_Work to complete_. Once the pictures are set aside, copy the data below exactly as it stands.

[Given data — start]

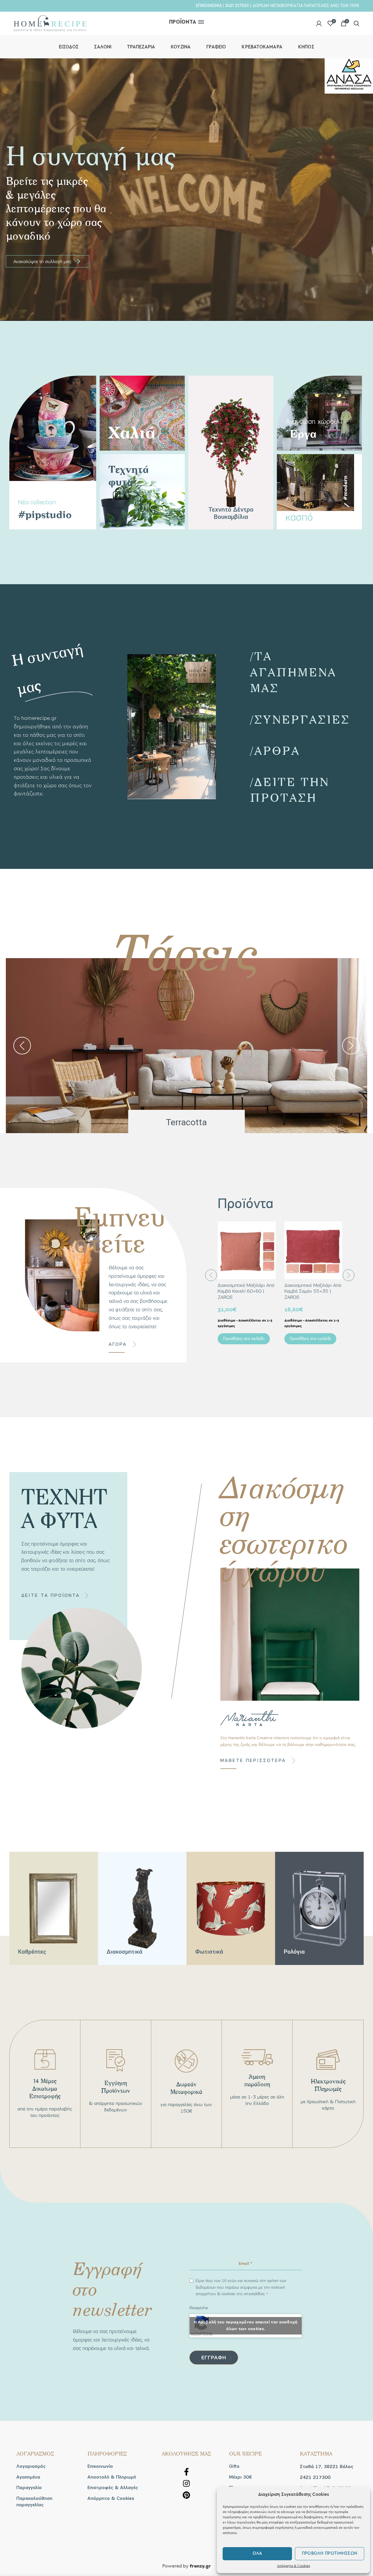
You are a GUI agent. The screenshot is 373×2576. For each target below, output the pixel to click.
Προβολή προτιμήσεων (330, 2553)
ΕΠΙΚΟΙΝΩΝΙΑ (208, 5)
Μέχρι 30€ (240, 2477)
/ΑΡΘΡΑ (275, 750)
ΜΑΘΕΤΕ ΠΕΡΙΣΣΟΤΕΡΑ (253, 1760)
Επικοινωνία (100, 2466)
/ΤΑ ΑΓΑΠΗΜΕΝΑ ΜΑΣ (293, 672)
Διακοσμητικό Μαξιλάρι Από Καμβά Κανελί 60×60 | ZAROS (246, 1291)
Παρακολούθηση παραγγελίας (34, 2502)
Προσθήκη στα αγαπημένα (271, 1244)
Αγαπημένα (28, 2477)
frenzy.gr (200, 2566)
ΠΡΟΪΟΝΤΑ (182, 21)
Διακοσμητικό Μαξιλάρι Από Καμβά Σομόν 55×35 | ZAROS (312, 1291)
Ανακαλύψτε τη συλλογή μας (47, 261)
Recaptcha (198, 2307)
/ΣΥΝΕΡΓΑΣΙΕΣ (300, 719)
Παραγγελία (29, 2488)
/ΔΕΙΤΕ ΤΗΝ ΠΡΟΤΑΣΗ (289, 789)
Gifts (234, 2466)
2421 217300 (237, 5)
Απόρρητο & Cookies (293, 2566)
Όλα (257, 2553)
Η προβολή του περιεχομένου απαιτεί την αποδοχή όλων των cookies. (246, 2325)
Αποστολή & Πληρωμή (111, 2477)
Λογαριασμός (31, 2466)
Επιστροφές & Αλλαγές (112, 2488)
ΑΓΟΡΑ (118, 1344)
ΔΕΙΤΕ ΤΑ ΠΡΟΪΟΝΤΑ (50, 1595)
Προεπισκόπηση (271, 1231)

[Given data — finish]

_Task solution_.
You are a GUI agent. The screenshot is 373×2576. For each target below, output the pixel to click.
Προβολή προτιμήσεων (330, 2553)
ΕΠΙΚΟΙΝΩΝΙΑ (208, 5)
Μέχρι 30€ (240, 2477)
/ΑΡΘΡΑ (275, 750)
ΜΑΘΕΤΕ ΠΕΡΙΣΣΟΤΕΡΑ (253, 1760)
Επικοινωνία (100, 2466)
/ΤΑ ΑΓΑΠΗΜΕΝΑ ΜΑΣ (293, 672)
Διακοσμητικό Μαξιλάρι Από Καμβά Κανελί 60×60 | ZAROS (246, 1291)
Παρακολούθηση παραγγελίας (34, 2502)
Προσθήκη στα αγαπημένα (271, 1244)
Αγαπημένα (28, 2477)
frenzy.gr (200, 2566)
ΠΡΟΪΟΝΤΑ (182, 21)
Διακοσμητικό Μαξιλάρι Από Καμβά Σομόν 55×35 | ZAROS (312, 1291)
Ανακαλύψτε τη συλλογή μας (47, 261)
Recaptcha (198, 2307)
/ΣΥΝΕΡΓΑΣΙΕΣ (300, 719)
Παραγγελία (29, 2488)
/ΔΕΙΤΕ ΤΗΝ ΠΡΟΤΑΣΗ (289, 789)
Gifts (234, 2466)
2421 217300 (237, 5)
Απόρρητο & Cookies (293, 2566)
Όλα (257, 2553)
Η προβολή του περιεχομένου απαιτεί την αποδοχή όλων των cookies. (246, 2325)
Αποστολή & Πληρωμή (111, 2477)
Λογαριασμός (31, 2466)
Επιστροφές & Αλλαγές (112, 2488)
ΑΓΟΡΑ (118, 1344)
ΔΕΙΤΕ ΤΑ ΠΡΟΪΟΝΤΑ (50, 1595)
Προεπισκόπηση (271, 1231)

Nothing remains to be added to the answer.